What a week. I seriously cannot express how excited I am for this weekend despite having to work a lot of it. Valentines Day was about as good as my week gets. It’s been a rough one for me. Up until 2 am and waking up at 6am which doesn’t work too well for me as I’m a girl who needs to sleep 10pm-6am. Since Vday it’s been ups & downs.
*I’ve been getting some fabulous running in. Maybe it’s the weather, maybe it’s cause I’m into training for my second half. Whatever it is I’m loving it.
*I feel strong and lean. I’ve even lost 3 pounds without even trying. Doesn’t get much better than that! 😀
*I made some delicious dinners. Which I took pictures of but they’re not pretty. Lets just say that a marinated pork tenderloin dumped in a crock pot with apples & onions looks REAL gross. Same with fajita spaghetti. Although both taste absolutely delicious. 😉
*I finally semi-cleaned my apartment. Usually I’m a clean freak but along with the rest of things I’ve let slide, my apartment was one of them.
& the downs:
*I’ve been in some sort of emotional funk. It is a realllly silly reason to get so down but I’m embarassed. I have a military ball coming up & can’t get a date for the life of me. It’s kind of pathetic and makes me feel real crappy. 😦
*I did put myself out there to a guy…got nothing. Nothing. As stated in my Valentines Day post I’m fine with being single, but this whole military ball ordeal is hanging over my head like a dark rain cloud. I wanna scream “go away!” to it. maybe I will do just that.
*I had a psych exam today and was completely unprepared. Not looking forward to getting that one back.

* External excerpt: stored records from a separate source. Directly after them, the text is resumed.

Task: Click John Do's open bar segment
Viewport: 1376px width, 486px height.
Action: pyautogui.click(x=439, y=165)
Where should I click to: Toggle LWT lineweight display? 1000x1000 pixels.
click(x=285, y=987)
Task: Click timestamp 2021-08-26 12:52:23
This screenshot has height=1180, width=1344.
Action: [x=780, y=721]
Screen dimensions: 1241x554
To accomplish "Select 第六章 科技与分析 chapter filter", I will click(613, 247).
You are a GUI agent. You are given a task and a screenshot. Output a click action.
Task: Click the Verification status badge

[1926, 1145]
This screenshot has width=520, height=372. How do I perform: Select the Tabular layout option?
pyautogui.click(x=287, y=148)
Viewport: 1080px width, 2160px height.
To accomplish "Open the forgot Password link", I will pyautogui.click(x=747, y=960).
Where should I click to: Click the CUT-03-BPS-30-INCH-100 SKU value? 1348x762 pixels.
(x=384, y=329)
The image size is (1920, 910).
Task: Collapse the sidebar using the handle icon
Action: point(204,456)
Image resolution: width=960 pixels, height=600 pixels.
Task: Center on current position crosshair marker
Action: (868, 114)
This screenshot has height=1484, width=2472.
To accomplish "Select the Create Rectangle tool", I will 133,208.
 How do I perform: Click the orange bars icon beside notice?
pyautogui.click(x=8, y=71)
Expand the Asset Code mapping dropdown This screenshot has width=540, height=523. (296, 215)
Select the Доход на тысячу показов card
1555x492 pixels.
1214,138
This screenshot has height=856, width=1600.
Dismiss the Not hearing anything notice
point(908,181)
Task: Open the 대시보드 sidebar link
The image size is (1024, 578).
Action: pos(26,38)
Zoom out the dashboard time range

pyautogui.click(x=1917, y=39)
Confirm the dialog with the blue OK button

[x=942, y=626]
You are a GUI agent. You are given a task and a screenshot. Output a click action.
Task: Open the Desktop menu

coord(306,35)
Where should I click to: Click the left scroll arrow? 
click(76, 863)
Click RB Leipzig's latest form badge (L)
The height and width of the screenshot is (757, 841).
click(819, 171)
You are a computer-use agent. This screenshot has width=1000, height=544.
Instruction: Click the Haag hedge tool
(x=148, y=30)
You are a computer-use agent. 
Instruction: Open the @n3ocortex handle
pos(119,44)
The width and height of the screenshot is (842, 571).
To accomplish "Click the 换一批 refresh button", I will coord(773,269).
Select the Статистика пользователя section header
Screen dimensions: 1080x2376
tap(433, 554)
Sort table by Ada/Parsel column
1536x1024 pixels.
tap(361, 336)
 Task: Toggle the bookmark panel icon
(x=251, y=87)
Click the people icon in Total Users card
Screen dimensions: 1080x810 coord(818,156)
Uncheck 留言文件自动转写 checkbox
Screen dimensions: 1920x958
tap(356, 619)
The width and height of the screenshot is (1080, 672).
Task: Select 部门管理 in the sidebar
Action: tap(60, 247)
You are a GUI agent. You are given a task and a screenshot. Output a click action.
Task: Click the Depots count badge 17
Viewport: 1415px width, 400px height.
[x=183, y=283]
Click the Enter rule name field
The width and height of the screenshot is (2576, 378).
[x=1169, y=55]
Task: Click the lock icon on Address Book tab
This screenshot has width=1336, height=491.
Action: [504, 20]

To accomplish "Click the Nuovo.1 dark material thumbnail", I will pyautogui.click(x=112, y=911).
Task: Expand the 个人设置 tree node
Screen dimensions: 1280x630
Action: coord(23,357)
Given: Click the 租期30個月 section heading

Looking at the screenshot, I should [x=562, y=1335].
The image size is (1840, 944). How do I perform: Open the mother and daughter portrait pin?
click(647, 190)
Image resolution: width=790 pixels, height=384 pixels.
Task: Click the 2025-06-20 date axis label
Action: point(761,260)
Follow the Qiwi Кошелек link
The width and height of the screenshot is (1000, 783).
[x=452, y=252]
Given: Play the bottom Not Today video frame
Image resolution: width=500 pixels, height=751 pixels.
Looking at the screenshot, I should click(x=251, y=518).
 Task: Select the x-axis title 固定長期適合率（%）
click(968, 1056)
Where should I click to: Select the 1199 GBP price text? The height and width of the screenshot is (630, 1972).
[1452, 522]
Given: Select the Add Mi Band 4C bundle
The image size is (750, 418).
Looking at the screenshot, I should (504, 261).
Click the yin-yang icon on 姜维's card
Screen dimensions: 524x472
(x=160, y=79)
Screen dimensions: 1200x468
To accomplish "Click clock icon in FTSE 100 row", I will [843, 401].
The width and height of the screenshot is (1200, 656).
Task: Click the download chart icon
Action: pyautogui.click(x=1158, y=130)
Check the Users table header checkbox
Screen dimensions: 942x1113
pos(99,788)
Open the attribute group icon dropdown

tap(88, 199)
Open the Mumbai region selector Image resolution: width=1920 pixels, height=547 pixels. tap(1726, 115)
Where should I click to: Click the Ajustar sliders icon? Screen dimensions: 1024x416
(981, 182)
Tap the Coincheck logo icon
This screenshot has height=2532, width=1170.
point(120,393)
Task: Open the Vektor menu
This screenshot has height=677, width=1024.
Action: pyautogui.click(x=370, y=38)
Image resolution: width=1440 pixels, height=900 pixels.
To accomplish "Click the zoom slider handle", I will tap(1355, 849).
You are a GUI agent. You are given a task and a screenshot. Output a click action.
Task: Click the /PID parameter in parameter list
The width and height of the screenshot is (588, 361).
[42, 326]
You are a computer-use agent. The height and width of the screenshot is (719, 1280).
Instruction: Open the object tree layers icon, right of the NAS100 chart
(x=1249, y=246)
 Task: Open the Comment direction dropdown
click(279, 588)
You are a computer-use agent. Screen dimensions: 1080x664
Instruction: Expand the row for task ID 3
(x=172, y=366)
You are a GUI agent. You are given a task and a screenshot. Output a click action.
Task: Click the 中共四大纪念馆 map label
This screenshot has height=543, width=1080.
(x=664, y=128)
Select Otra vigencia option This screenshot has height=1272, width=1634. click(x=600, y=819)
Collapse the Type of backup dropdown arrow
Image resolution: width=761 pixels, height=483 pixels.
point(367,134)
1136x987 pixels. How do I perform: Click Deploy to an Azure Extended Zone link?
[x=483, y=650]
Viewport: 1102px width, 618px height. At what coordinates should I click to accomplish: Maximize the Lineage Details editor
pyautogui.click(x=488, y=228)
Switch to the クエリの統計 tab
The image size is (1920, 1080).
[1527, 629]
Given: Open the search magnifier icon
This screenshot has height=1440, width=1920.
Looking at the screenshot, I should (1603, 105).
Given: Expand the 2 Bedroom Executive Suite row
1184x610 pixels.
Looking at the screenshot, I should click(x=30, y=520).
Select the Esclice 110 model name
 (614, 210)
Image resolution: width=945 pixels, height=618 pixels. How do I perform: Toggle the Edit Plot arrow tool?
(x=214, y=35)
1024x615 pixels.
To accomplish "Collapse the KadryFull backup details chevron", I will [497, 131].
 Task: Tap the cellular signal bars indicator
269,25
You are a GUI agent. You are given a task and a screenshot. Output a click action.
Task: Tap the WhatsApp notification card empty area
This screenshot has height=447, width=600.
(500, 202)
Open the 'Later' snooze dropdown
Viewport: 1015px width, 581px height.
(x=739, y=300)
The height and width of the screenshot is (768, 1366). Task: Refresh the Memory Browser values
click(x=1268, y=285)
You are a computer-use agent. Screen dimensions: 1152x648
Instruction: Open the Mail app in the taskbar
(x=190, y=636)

*In case you haven’t heard, the entire state of Wisconsin is going absolutely crazy right now. Gov Walker proposed a bill regarding budget & it has created a frenzy here. You can read about it here. This took place in my crazy city! just about 3 blocks away from my apartment. Schools are closing because teachers are on strike, there was a massive ‘walk-out’ at 10 am today where students opposing the bill got up from class & left. Classes are cancelled, yet we’re still paying for them…ironic.
*My brother and his serious girlfriend broke up-she cheated on him…again. It breaks my heart, even though we aren’t close I don’t wanna see anyone I love experience that. Poor guy.
*I haven’t had much of an appetite lately. This is weird for me. I’m always hungry & eating. I’m stuck in such a f-u-n-k.
These things may seem trivial but when you add it into about 4-5 hours a sleep of night, it makes a sad/cranky Karla.
Tell me: What do you do when you’re sad?
On a totally different note: I’m looking for new music to add to my half marathon training playlist. I am open to allll suggestions because I LOVE music. If anyone’s looking for fun new music check out Boyce Avenue. My friend introduced me… great covers of popular songs.
Today continued to be rough with the lackof sleep. Thank goodness for happiness in a cup:
It was only 2 miles since I’ve ran the past 4 days in a row which I never do. But shorts in February in WI is unheard of so I made sure to get out there even for 20 minutes. Looking at that picture I think the running & lifting is paying off. I’m actually proud of how I’m looking! yipeeeee.
Days 13 & 14
Day 13: Goals
*get accepted into a law school [I’m thinking SLU or Mizzou].
*I want to run a full marathon in Spring of 2012 & have fun doing it. I never thought I’d say those words!
*Continue to love myself first and foremost.
Day 14: A photo from a year ago & how you’ve changed
This was actually a year and a half ago & it’s not something I’m proud of. But I’m not going to lie about who I was & I can say with complete certainty that that person is forever gone. A year & a half ago I was quickly approaching/already was facing a drinking problem. At 19 years old. I went to summerfest with some guys I worked with who were older & I thought I could drink with them. I was wrong. 4o ounces of hard liquor in about 1.5 hours. This is by far the most painful night to think about. Without going into too many details, we’ll see that I ended up in the hospital. I’m ashamed.
[I’m the middle girl in back]. While it will always hurt to think about that night & the shame that I carry from it… I am never looking back at that girl. I have changed… nearly a 180 change as a matter of fact. I’ve stopped binge drinking [pretty much stopped drinking all together] & have realized all the better ways to have fun in life. Like going to bed at 9pm to get up to go run 😉 As mentioned, I’m going to spare a lot of details because nobody needs to hear about the darkest night in my life. Gone are those days. I think we all agree that this me taken exactly a year afterwards is much more suitable:
Almost time for some weekend relaxation!